The International Paralympic Committee will consider a unified Korea team competing at the 2020 Tokyo Paralympic Games if a request is made by the two Koreas, according to a senior official of the games' governing body.
If North and South Korean athletes march together at the opening and closing ceremonies or form a unified team for some of the events in Tokyo, it will mark the first time for them to do so in any Summer or Winter Paralympic Games.
"It needs to come from the National Paralympic Committees themselves" as the IPC is not tasked with instigating the move, said Craig Spence, chief IPC marketing and communications officer during an interview with Kyodo News in Tokyo on Wednesday.
At the Pyeongchang Paralympics held last March in South Korea, in which two North Korean athletes competed as wildcard entries, a joint march by the two Koreas had been planned for the opening ceremony only for it to be canceled at the last minute.

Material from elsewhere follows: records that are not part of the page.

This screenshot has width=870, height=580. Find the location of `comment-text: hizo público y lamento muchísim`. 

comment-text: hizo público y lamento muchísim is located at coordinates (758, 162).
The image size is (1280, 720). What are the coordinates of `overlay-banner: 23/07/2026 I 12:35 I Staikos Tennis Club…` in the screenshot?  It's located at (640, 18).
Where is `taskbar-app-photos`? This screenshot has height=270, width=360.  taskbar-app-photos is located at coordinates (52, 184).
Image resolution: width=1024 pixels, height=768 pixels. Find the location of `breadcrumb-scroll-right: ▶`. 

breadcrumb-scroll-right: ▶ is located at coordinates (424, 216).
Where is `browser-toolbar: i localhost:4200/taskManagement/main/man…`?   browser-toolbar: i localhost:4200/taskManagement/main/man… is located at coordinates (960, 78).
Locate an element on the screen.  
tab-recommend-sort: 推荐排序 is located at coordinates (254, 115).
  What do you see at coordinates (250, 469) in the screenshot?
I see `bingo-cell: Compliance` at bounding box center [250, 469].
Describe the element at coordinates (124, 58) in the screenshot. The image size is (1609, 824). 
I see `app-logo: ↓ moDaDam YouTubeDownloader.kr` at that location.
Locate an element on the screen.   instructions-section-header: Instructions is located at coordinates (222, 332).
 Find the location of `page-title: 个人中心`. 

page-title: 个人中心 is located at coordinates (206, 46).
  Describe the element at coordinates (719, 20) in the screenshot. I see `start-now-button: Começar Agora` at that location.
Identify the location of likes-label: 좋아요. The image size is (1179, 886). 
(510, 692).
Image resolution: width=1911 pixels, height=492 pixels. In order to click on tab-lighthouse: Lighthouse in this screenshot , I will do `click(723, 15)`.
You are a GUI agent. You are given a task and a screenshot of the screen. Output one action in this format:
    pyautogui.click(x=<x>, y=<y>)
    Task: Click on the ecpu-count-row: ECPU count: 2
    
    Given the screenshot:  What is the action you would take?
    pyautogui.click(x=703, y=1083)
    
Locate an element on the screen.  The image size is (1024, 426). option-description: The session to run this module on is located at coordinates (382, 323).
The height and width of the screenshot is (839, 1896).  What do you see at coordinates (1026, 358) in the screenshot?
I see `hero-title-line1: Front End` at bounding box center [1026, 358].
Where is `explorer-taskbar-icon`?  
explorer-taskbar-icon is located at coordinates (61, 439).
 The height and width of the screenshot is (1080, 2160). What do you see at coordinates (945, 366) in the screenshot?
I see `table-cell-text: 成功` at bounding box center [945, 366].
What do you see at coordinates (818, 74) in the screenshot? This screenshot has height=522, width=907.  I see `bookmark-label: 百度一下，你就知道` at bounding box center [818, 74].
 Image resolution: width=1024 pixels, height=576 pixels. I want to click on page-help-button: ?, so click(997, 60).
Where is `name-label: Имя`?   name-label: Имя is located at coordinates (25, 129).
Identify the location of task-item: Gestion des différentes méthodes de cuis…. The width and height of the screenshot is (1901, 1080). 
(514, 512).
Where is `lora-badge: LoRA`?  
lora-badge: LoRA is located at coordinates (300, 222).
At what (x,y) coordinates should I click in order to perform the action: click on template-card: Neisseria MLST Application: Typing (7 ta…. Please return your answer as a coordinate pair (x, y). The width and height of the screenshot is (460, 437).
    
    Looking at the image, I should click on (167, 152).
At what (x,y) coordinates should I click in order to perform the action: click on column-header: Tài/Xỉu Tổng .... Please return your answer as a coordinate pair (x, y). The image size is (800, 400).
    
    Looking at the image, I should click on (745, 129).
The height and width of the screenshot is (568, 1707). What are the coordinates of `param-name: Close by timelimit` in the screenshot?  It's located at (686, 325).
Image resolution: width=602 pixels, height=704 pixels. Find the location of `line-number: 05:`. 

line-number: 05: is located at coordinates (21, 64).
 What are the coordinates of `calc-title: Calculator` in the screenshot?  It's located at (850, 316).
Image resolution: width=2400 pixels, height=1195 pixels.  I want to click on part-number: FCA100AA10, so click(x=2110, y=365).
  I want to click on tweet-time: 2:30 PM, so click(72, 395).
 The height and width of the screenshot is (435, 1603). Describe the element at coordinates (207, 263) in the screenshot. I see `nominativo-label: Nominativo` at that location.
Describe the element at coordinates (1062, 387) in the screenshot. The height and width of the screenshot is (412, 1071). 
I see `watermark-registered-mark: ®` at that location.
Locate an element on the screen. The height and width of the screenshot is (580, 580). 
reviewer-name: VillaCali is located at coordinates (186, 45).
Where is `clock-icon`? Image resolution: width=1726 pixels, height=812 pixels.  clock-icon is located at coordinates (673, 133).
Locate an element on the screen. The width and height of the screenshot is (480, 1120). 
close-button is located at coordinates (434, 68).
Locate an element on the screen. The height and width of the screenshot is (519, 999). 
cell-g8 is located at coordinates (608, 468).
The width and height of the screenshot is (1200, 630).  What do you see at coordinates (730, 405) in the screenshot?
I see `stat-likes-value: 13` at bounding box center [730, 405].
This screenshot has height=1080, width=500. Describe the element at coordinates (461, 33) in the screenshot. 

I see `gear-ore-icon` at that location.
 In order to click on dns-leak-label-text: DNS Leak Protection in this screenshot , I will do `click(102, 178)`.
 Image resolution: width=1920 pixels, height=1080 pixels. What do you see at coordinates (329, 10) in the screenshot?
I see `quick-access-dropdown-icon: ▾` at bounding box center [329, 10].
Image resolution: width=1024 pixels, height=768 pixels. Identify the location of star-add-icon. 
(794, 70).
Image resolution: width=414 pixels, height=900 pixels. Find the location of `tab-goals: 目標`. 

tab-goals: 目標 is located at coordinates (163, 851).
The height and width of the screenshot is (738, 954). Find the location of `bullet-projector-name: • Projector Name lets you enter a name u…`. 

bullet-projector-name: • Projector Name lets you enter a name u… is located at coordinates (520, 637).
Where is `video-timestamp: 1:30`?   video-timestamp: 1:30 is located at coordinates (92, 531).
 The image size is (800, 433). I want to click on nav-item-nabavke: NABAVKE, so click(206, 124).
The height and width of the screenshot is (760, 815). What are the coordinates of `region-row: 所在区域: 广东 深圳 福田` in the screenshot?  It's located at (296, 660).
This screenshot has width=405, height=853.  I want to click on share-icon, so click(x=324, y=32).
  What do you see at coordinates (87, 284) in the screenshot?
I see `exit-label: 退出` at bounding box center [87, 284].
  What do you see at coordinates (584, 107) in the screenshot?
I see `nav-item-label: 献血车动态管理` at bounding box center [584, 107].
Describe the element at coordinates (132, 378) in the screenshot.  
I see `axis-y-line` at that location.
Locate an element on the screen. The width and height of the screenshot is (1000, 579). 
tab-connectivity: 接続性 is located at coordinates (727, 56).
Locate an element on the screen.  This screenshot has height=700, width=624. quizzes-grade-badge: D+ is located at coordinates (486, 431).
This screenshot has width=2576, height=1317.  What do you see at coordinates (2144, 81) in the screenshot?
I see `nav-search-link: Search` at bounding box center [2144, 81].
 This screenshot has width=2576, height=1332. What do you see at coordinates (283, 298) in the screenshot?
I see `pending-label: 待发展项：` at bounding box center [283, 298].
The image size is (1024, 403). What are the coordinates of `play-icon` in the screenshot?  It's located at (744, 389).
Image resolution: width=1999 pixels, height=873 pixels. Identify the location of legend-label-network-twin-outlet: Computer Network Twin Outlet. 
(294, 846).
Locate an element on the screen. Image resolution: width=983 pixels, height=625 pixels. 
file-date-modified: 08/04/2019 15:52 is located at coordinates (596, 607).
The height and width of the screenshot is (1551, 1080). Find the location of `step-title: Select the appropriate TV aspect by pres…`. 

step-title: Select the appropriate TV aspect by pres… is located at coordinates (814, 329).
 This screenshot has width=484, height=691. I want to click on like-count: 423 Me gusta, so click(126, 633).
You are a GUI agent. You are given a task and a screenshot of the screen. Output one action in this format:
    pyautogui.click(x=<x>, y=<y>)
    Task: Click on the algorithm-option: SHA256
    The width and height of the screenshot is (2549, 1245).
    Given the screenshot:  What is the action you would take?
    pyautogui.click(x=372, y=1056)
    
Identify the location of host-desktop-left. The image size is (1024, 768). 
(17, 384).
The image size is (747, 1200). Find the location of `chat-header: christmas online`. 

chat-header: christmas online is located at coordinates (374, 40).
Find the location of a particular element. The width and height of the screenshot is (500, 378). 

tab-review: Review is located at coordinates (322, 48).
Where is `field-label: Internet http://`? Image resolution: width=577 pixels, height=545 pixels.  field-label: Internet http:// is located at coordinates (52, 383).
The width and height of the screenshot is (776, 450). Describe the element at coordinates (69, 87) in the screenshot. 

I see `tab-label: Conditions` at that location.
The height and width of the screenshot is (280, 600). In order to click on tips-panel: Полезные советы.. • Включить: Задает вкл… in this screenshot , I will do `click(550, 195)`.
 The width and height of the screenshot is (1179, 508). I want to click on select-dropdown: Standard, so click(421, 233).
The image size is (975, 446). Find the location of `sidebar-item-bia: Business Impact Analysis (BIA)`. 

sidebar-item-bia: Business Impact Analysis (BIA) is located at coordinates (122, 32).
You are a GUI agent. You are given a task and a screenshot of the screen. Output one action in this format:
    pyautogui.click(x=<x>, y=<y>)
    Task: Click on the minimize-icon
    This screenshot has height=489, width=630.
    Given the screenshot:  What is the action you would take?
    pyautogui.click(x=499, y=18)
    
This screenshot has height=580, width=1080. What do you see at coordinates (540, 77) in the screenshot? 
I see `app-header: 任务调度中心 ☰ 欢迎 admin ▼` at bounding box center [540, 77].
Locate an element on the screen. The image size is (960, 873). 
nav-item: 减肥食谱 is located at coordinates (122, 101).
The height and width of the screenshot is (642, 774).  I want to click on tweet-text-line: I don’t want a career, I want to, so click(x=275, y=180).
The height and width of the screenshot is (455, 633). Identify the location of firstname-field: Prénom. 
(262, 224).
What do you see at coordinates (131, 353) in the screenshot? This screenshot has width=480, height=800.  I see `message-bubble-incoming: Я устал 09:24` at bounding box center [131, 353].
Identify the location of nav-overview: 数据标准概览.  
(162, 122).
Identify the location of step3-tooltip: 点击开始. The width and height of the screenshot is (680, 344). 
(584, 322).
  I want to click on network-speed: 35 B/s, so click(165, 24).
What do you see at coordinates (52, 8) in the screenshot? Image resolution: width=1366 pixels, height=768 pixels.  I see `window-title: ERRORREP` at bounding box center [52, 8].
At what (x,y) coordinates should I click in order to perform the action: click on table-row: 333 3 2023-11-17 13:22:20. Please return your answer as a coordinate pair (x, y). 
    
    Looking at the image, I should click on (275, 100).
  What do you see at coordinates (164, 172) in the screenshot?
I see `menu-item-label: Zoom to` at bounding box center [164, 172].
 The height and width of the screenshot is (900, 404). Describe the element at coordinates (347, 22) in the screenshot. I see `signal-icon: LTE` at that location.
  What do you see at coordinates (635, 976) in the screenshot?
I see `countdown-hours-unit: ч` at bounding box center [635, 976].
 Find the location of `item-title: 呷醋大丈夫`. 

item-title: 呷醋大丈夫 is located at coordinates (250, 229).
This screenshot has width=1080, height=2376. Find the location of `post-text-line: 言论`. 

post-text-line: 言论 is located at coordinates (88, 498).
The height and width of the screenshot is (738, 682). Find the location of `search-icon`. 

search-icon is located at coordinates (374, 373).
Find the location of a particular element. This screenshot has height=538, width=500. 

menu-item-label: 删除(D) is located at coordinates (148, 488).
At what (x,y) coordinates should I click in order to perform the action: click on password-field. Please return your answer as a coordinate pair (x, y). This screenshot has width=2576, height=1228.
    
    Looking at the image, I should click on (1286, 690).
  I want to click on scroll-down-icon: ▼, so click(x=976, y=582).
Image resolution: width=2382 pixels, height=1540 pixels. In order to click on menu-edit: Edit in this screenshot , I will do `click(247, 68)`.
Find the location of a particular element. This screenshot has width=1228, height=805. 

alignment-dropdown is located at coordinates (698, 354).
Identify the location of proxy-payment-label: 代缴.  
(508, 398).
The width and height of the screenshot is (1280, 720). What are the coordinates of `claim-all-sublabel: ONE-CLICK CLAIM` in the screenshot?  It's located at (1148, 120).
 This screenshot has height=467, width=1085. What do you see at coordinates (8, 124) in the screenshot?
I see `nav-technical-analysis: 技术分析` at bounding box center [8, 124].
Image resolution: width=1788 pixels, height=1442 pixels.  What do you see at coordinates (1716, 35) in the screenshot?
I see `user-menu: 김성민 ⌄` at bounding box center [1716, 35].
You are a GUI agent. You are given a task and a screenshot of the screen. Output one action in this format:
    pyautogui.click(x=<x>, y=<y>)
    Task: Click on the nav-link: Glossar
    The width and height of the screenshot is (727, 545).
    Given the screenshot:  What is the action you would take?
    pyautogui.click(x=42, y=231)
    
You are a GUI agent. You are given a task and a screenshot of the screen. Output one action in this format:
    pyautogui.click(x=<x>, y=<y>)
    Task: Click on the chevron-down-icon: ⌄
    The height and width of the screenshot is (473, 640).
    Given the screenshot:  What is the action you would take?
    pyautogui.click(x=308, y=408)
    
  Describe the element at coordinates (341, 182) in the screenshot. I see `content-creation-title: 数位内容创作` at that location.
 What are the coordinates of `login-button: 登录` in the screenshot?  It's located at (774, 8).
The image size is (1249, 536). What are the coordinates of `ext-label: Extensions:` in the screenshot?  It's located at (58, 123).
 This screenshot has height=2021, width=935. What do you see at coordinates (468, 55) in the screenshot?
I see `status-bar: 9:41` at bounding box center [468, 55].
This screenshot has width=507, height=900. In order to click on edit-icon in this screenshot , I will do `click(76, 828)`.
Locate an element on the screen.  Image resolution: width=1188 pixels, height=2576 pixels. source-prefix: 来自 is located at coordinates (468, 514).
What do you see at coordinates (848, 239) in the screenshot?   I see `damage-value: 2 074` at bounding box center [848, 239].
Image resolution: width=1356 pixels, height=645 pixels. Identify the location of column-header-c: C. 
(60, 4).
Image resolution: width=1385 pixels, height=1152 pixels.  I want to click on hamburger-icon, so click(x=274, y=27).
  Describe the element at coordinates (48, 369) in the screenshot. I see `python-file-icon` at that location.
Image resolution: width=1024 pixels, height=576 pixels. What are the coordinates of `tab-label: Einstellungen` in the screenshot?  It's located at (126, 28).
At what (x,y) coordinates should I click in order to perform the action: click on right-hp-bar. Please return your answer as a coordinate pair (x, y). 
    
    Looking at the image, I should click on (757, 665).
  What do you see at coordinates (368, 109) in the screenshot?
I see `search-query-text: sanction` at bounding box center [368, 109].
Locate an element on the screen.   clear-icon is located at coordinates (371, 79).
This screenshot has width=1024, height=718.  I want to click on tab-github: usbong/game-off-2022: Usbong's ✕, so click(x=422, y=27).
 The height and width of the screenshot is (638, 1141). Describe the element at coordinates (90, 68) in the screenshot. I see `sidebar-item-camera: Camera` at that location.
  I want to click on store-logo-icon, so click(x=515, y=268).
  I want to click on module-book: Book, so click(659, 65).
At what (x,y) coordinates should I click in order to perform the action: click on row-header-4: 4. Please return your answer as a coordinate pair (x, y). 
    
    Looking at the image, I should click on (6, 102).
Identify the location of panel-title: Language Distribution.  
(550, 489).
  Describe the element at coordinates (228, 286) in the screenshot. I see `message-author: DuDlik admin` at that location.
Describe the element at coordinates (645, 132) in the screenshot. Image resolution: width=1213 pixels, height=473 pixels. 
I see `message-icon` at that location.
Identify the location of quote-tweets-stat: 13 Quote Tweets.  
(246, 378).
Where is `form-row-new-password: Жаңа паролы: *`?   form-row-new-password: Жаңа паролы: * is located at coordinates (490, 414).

During the Asian Para Games held last October in Jakarta, however, the two Koreas marched together at the opening ceremony for the first time under a unified flag at a para sport event, according to the IPC.
They also competed as a unified team in three of the events -- one swimming and two table tennis competitions.
Spence is visiting Japan to check on the progress of preparations for the 2020 Tokyo Paralympic Games, which will be held from Aug. 25 to Sept. 6.
On the overall preparations, he said the Japanese organizing committee has made "excellent" progress, but he added further improvements were still needed.
"It's (accessibility in) accommodation and transport," he said, as the IPC expects up to around 4,350 disabled athletes from between 155 and 165 countries and regions will take part in the upcoming Paralympics.
He urged hoteliers and transport operators, especially bus companies, to look for solutions swiftly.
"I've seen some progress, and hopefully we'll see more progress between now and the games and after the games as well," Spence said, as he maintained the games can act as a catalyst to improving accessibility in those two areas.
"The hard work starts now, because the last full year before the games is always one of the hardest and most challenging for the organizing committee," he said.
Besides accessibility, Spence also touched on another concern the IPC is working to address before the Tokyo Games -- the venue for the 2019 World Para Swimming Championships originally scheduled to be held between July 29 and Aug. 4 in Kuching, Malaysia.
The championships serve as a qualifier for the 2020 Tokyo Paralympic Games.
In January, the IPC stripped Malaysia of the right to host the swimming championships, saying the Southeast Asian country failed to provide the necessary guarantees that Israeli Para swimmers could participate safely in the championships without being discriminated against.
The IPC is still aiming for the same competition dates this summer, but the event could be postponed to next year if it cannot be held this year, according to Spence.
"So we have some bids that we are reviewing, and we will make a decision and an announcement probably later this year," he said.